Michael DiSanto breaks down Saturday's UFC on FOX main event between Benson Henderson and Nate Diaz

Henderson vs. Diaz - Live on FOX - December 8More often than not, when Nate Diaz enters the Octagon, he leaves with a post-fight bonus check in his pocket.

16 fights. 10 checks. Only two men—Anderson Silva, with 12, and Joe Lauzon, with 11—have collected more post-fight bonus checks in UFC history. That means this guy brings it each and every time he straps on the vale tudo gloves.

I honestly believe Diaz’s ability to thrill onlookers is due to the fact that he approaches every bout as a fight. It isn’t an athletic contest for him. Basketball players and football players engage in athletic competition when they pick up the round and oval ball, respectively, and try to outscore an opponent.

Diaz isn’t in the cage to outscore anyone. He isn’t in there to compete.  He is in there to fight—period.  He is in there to inflict damage. He wants to break his foe physically and mentally through constant pressure and frequent, vitriolic trash talking. And he accomplishes that goal more often than not, typically in extremely fan friendly fashion.

His opponent on Saturday night is the exact opposite. He is a tactician who methodically breaks down opponents with game planning and athleticism. He is a sportsman who is inside the Octagon to test himself athletically against his opponent to see who is better. There is no ill will. It’s not about fighting. It’s about competing and winning.

Oh yes, Benson Henderson also happens to be the UFC lightweight champion.

The two will square off in the main event of UFC on FOX this Saturday. Bendo hopes to earn his second successful title defense. Diaz wants to start his first title reign.

How does this one break down? It’s pretty simple, actually.

The champion is the shorter, but undoubtedly stronger, guy. He is a physical fighter who likes to hunt and peck in the standup game, until openings arise for a takedown. He doesn’t always look to take opponents down. His speed and athleticism allow him to dart in and out almost at will and score with effective punches against most opponents. He also throws good kicks to the legs and body.

Again, Bendo is competing. He is outpointing. He is doing what it takes to defeat his opponent. While he, like any fighter, would love a finish, he’ll take a decision win, which isn’t a derogatory statement by any means, because he is anything but boring. Bendo regularly engages each of his foes with a high work rate, but he engages tactfully.

Against Diaz, Bendo will come out utilizing a lot of lateral movement with his hunt and peck style. He will try to get Diaz to chase him so that he can use angles to strike and stay clear of his foe’s swarming, whirling-dervish attack. It is going to be a stick-and-move game plan. If he experiences success on the feet, then he may try to push back Diaz by leading behind the double and triple jab, something Bendo does frequently, particularly when he is feeling good.
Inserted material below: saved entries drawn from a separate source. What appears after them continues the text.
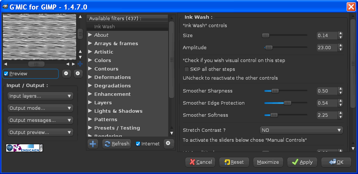Expand the Artistic filter category

coord(103,52)
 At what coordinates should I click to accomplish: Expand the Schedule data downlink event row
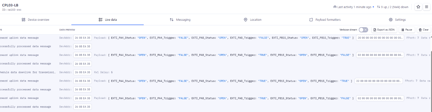click(216, 72)
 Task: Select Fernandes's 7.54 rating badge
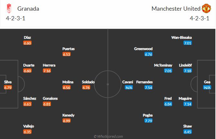(x=149, y=87)
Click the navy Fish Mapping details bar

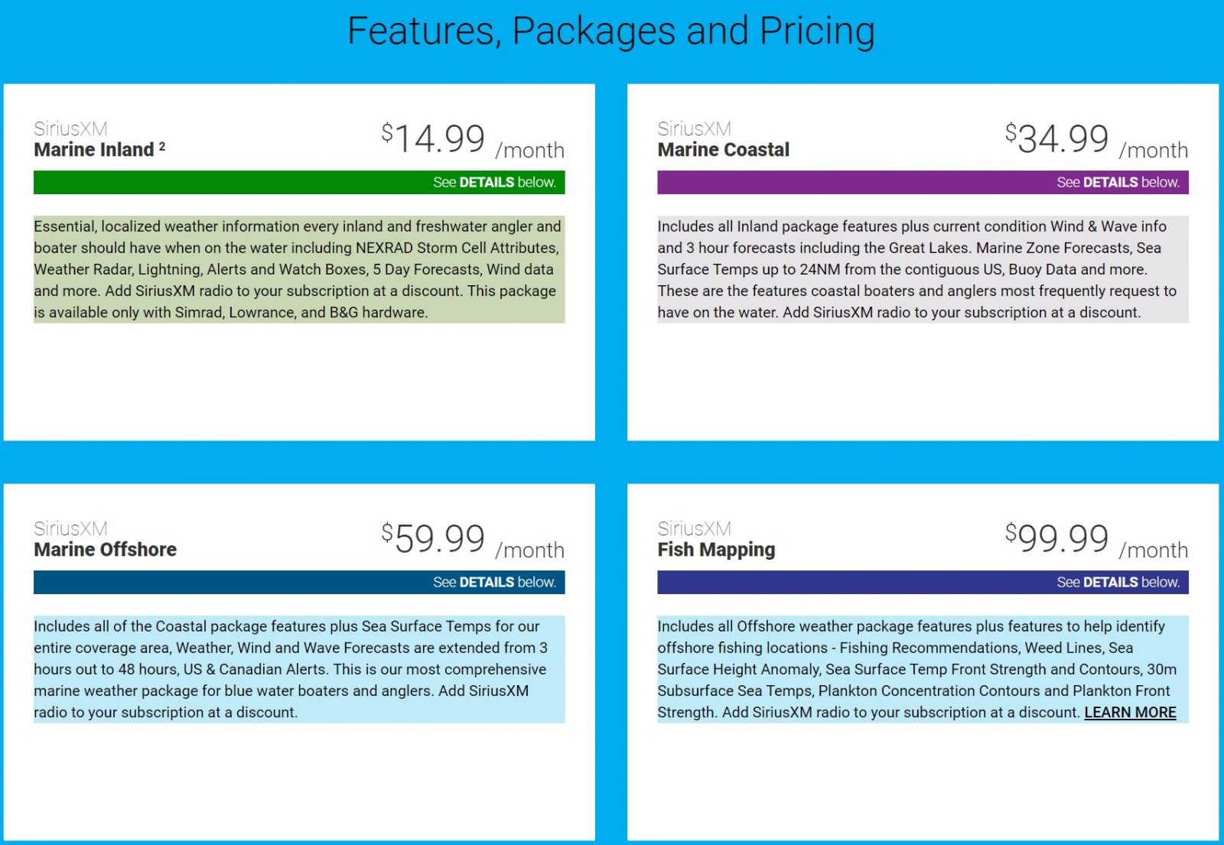click(x=923, y=582)
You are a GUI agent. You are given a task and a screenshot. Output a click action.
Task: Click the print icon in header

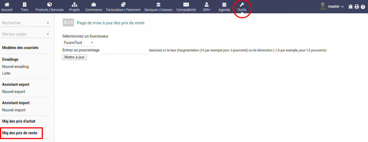(357, 7)
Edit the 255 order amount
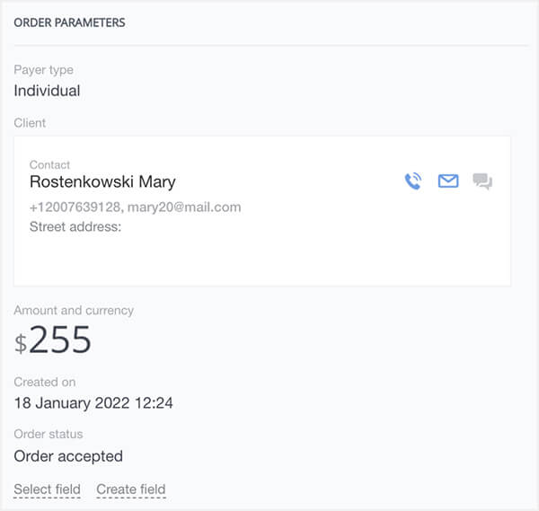The height and width of the screenshot is (511, 539). click(60, 339)
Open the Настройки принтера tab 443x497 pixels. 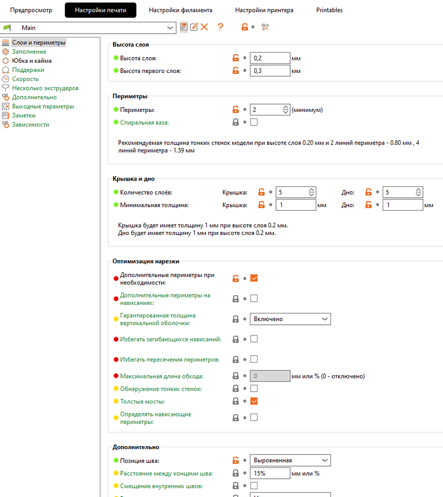264,10
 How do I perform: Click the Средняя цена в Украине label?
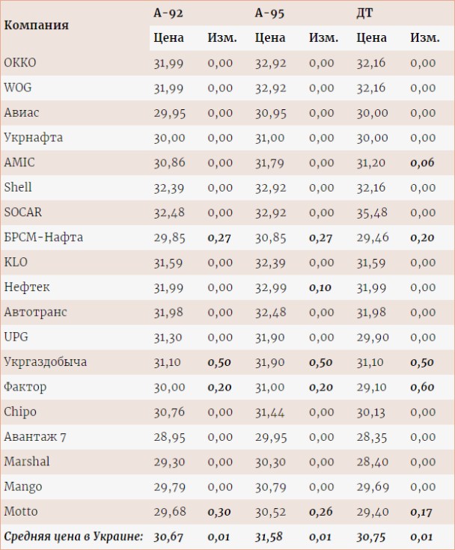tap(73, 537)
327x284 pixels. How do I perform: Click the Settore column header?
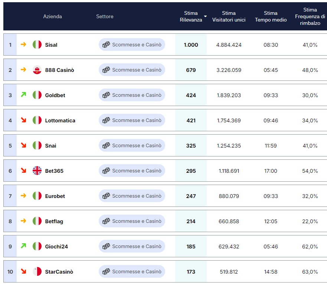(105, 16)
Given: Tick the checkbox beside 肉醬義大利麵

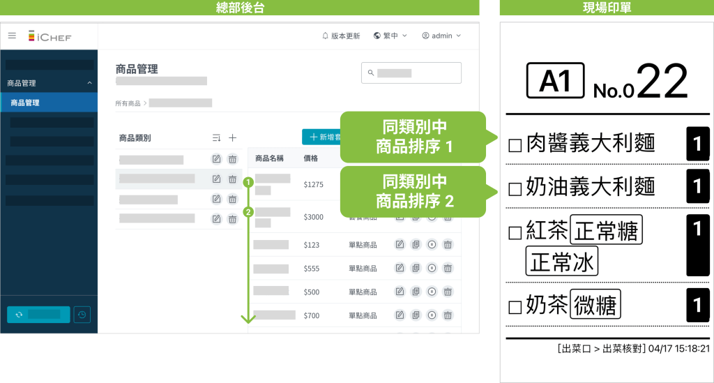Looking at the screenshot, I should tap(515, 145).
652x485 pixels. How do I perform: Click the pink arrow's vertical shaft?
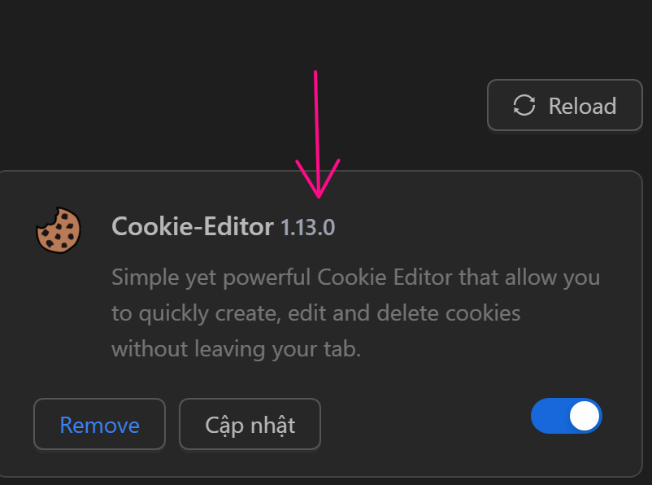click(x=316, y=122)
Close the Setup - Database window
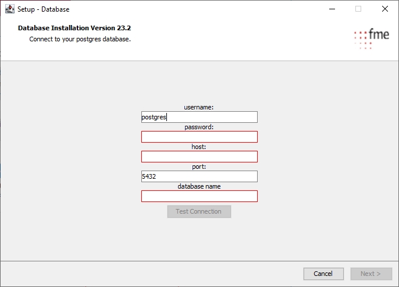This screenshot has height=287, width=399. tap(385, 9)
I would be surprised, however, if Bendo seeks to take the fight to the floor. He may have no choice, if he is getting beaten up on the feet. Absent that, I think Bendo will want to keep the fight standing for as long as possible. Read on to learn why.

Diaz, on the other hand, will be equally comfortable, if the fight stays on the feet or ends up on the ground. This guy is a stylistic carbon copy of his older brother, Nick Diaz, who has long been recognized as one of the best in the sport, pound for pound. That is a serious compliment for any fighter.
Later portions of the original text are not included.